*DOKUMENTTEXT*
——
Schau mal auf der Website des Herstellers oder bei Google (Soundkartenname + Stichwort Latenzzeit).

Gruß
lightbox


----------



## goela (18. Dezember 2002)

Ich weiss zwar nicht mit welchem Programm Du captures aber bei VirtualDub kannst Du einstellen, dass Ton und Bild synchron laufen!


----------



## Loros (25. Juli 2003)
——
*QUELLDATENSÄTZE*
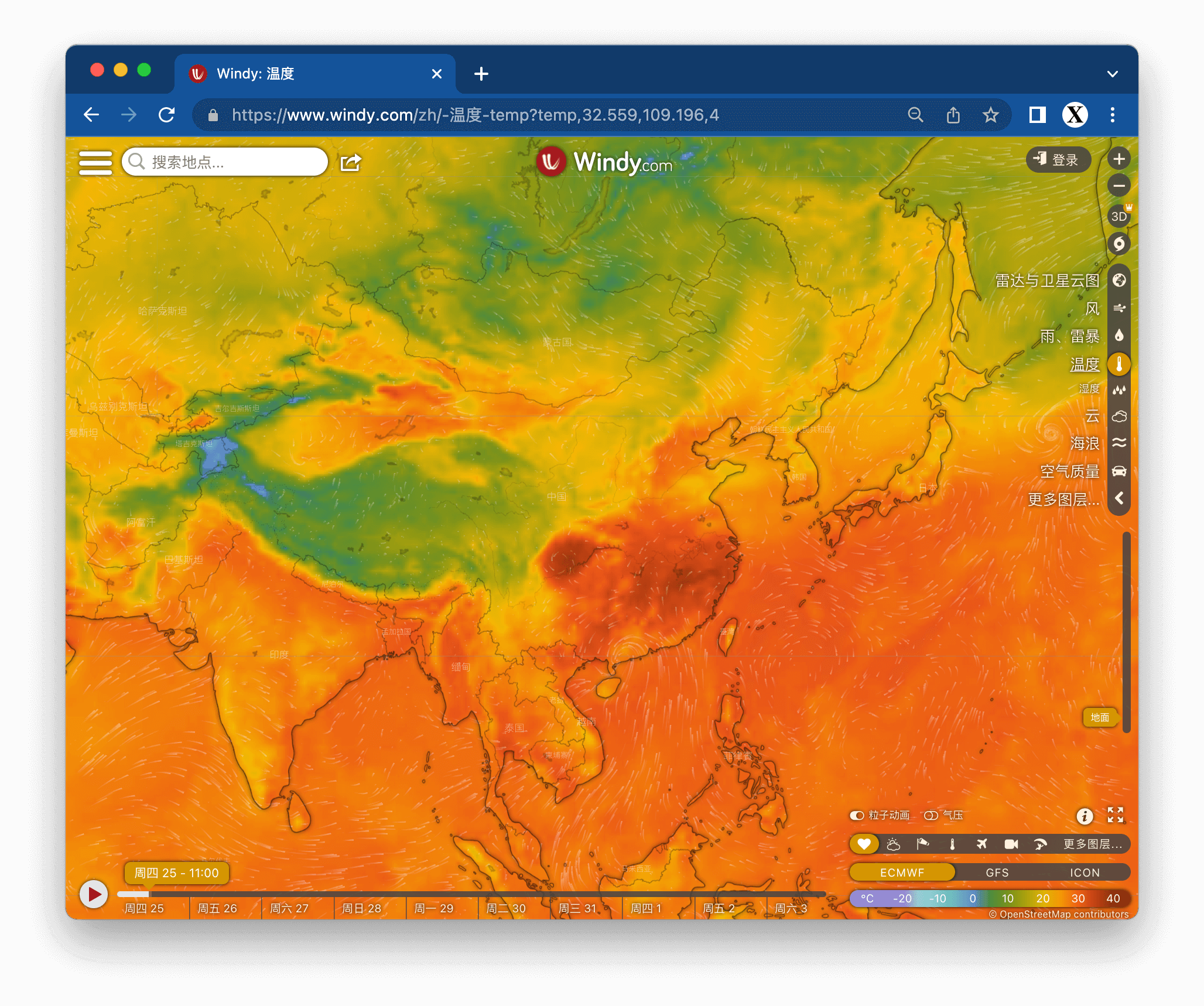Switch forecast model to GFS
1204x1006 pixels.
pos(997,872)
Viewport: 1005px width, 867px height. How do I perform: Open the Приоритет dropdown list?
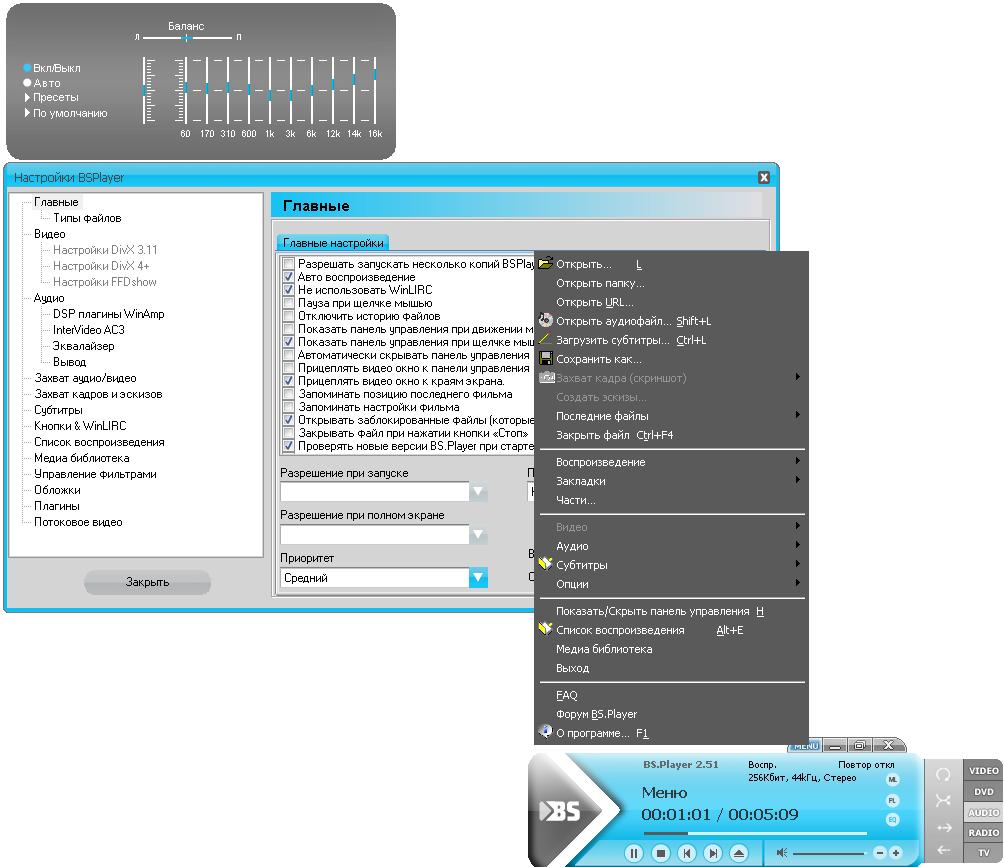point(478,578)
——
*AUFGABEN*
a – Kannst du alle Datensätze Zeile für Zeile unverändert wiedergeben und dabei die Bilder weglassen?
b – Wie geht der Forenthread über Soundkarten-Latenz und synchronen Ton beim Capturen nach seiner letzten Zeile weiter? Setze ihn an dieser Stelle fort.

*ENDGÜLTIGE ANTWORTEN*
a –
Switch forecast model to GFS
1204x1006 pixels.
pos(997,872)
Viewport: 1005px width, 867px height. How do I perform: Open the Приоритет dropdown list?
point(478,578)

b –
*Staub vom Thread pust* *hust*

Hiho

Ich würde meinen Pc gerne ab und an mal nutzen um eine Fernsehserie aufzuzeichen. Den neuen PC will ich aber nicht aufschrauben um eine TV-Karte einzusetzen (Garantie). Die Kiste hat allerdings einen Composite und einen S-Video Eingang (Geforce4 Ti 4800 Graka). Was genau für ein Kabel braucht man um vom Videorekorder auf diese Anschlüsse ein Bild zu bekommen? Was brauch ich um den Ton übertragen zu können? VCR und PC stehen gut 5m voneinander entfernt; gibt es die Kabel in dieser Länge? Was würde der Spaß ungefähr kosten?

Hoffe auf Antwort. 

*winke*
  Loros

EDIT: Achja, was würdet ihr empfehlen: Composite oder S-Video Eingang?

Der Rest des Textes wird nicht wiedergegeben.